▶ [Aim]
Can you copy the material below line for line, keeping every character unchanged?
•••••
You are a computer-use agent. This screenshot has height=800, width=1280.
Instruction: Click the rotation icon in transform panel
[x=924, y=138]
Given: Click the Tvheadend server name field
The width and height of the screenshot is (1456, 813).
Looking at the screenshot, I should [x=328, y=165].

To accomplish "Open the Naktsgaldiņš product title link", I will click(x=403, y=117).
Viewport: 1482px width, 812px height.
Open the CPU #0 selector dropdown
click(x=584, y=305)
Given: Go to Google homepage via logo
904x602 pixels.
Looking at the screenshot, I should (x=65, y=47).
•••••
▶ [Written response]
You are a computer-use agent. This screenshot has height=800, width=1280.
Instruction: Click the rotation icon in transform panel
[x=924, y=138]
Given: Click the Tvheadend server name field
The width and height of the screenshot is (1456, 813).
Looking at the screenshot, I should [x=328, y=165].

To accomplish "Open the Naktsgaldiņš product title link", I will click(x=403, y=117).
Viewport: 1482px width, 812px height.
Open the CPU #0 selector dropdown
click(x=584, y=305)
Given: Go to Google homepage via logo
904x602 pixels.
Looking at the screenshot, I should (x=65, y=47).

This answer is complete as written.